Osteosarcoma is a primary cancer of the bone. It destroys normal bone, leaving in its place abnormally brittle and fragile bone prone to fracture. Osteosarcoma is an aggresive cancer that spreads rapidly to other parts of the body long before it is even detected.

Large and giant breed dogs have the greatest incidence of bone cancer in their limbs. The Rottweiler In particular seems to be over-represented as a common breed predisposed to bone cancer. The average age of dogs with osteosarcoma is 7 years. Males are more commonly affected than females. Smaller dogs — and cats — can also get bone cancer, but this is much rarer.

Clinical signs

Symptoms can be difficult to recognise and easy for an owner to confuse with less serious issues. Dogs affected with appendicular tumours are often lame. Sometimes the limb is enlarged and firm, as well as painful. Less commonly they may be reluctant to eat or walk and can sometimes bleed from the tumour surface.
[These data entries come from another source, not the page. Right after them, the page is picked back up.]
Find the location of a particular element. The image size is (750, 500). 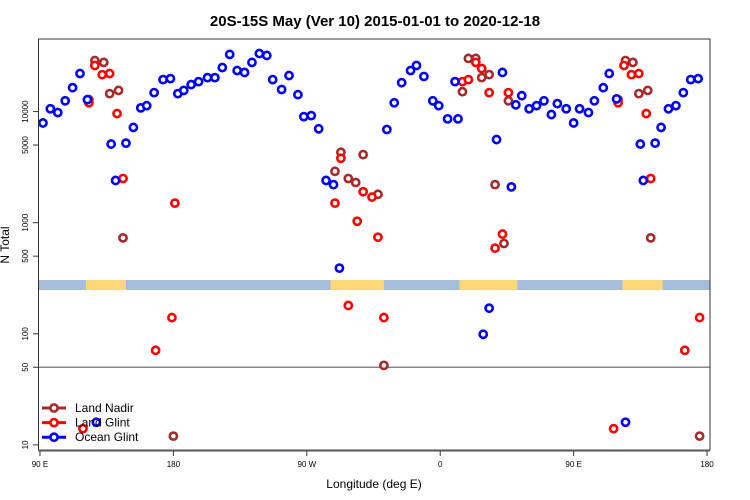

x-tick-label: 90 W is located at coordinates (306, 464).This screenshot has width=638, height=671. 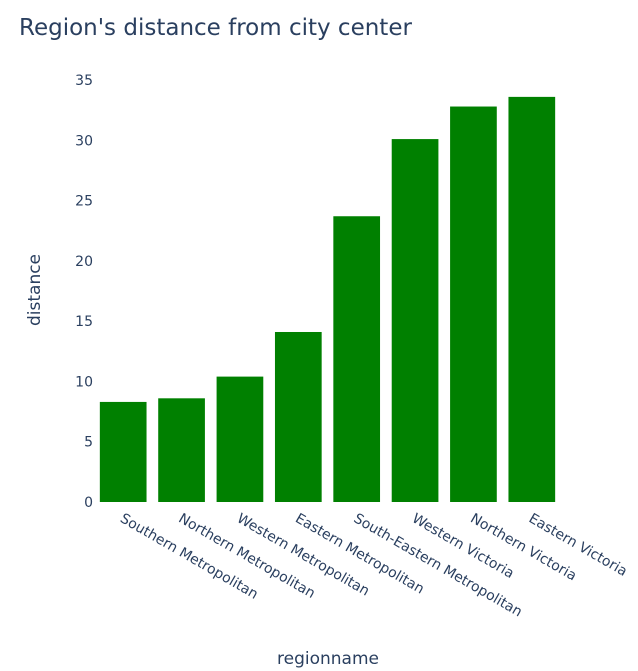 What do you see at coordinates (84, 292) in the screenshot?
I see `y-axis-ticks: 0 5 10 15 20 25 30 35` at bounding box center [84, 292].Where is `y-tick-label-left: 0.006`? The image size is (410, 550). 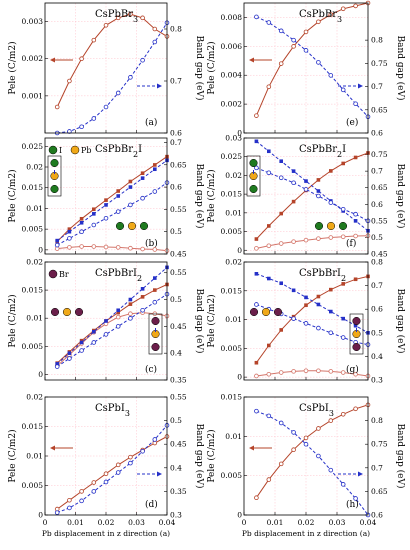
y-tick-label-left: 0.006 is located at coordinates (232, 46).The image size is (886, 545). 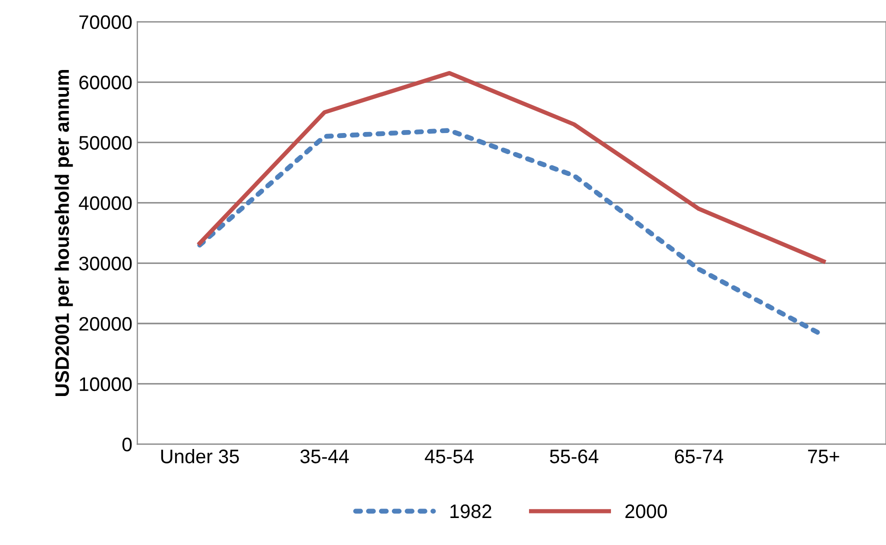 What do you see at coordinates (105, 203) in the screenshot?
I see `y-tick-label: 40000` at bounding box center [105, 203].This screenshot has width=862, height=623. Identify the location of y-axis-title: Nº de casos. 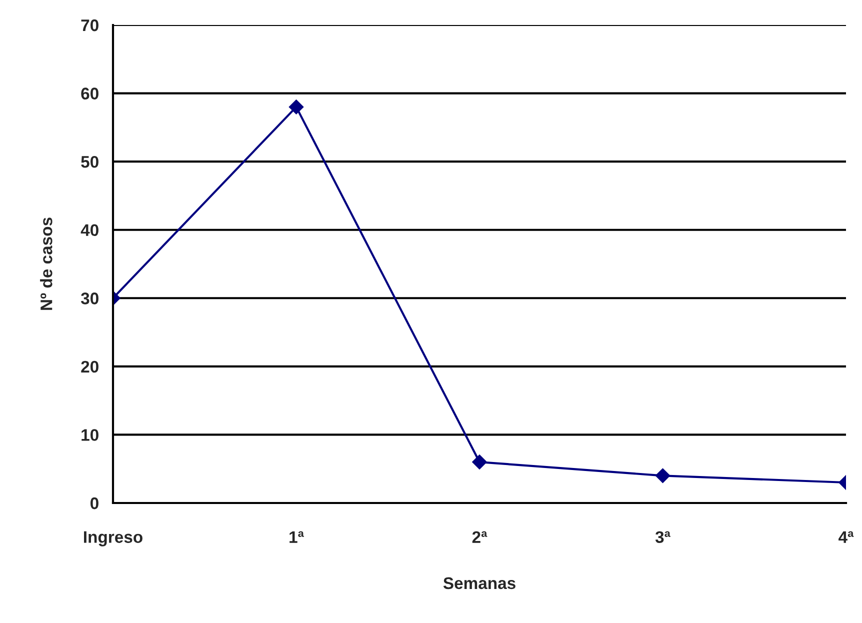
(46, 264).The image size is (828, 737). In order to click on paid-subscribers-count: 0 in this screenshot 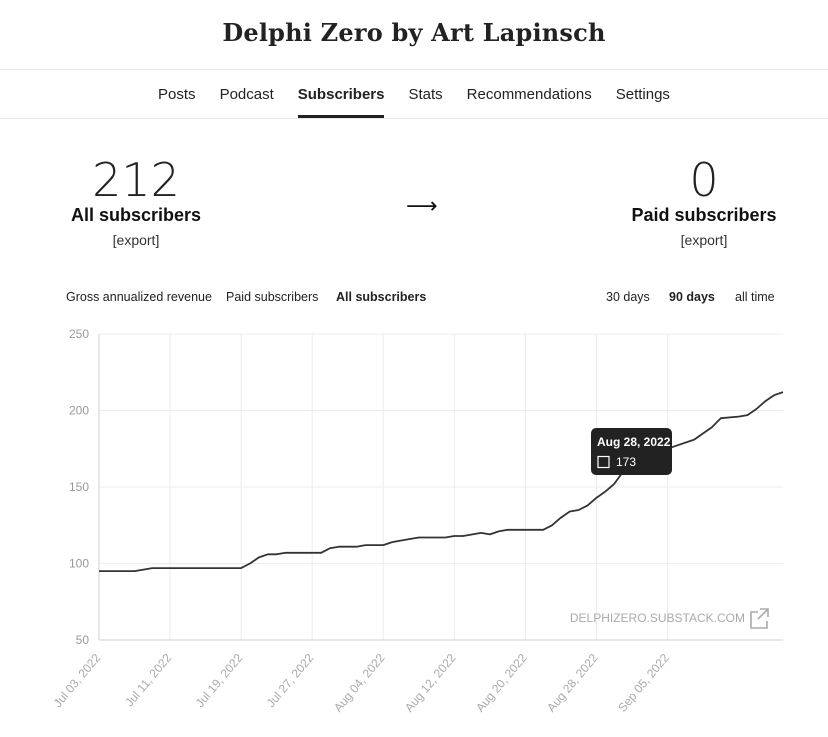, I will do `click(704, 180)`.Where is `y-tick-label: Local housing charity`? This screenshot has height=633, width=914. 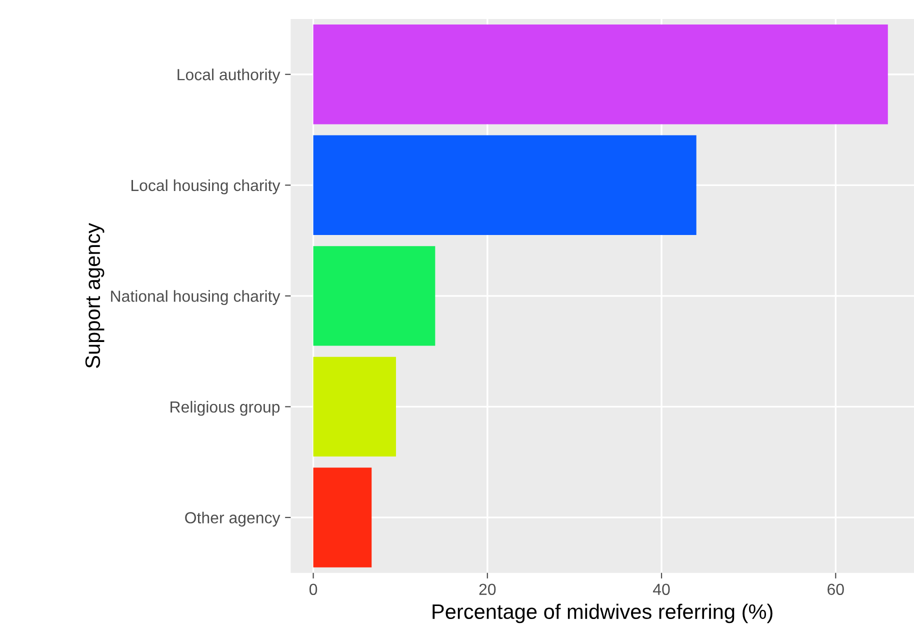 y-tick-label: Local housing charity is located at coordinates (206, 186).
Osteosarcoma can spread quickly to the lungs and other organs so coughing and breathing difficulties are a long term complication. In about 80 per cent of cases, by the time the owner realises something is wrong and brings their pet to the hospital, it has metastasized to the lungs or heart.

How is it diagnosed?

Digital Radiography is the primary diagnostic tool. Radiographic signs of osteosarcoma include cortical lysis — where the outer margins of the bone start to dissolve —periosteal bone proliferation, which makes the edges of the bone look blurry on the radiograph, and soft tissue swelling. Radiography does not always provide a confirmed diagnosis but when assessed with the history of the pet, its age and breed, it does make a bone cancer diagnosis more likely.

Treatment protocols

Osteosarcoma is a terminal disease. There is no cure. The mean life expectancy of a dog with osteosarcoma is approximately 3 to 4 months. Bone cancer is also painful and the patient will need powerful pain relief on a daily basis. Surgical intervention — usually the amputation of an affected limb — is possible, but amputation does not necessarily prolong the animal’s life, although it does make the pain more bearable.

Chemotherapy can extend the life span of most dogs suffering bone cancer, by approximately one year. They will then usually sucumb to the illness, or need to be euthanised for humane reasons.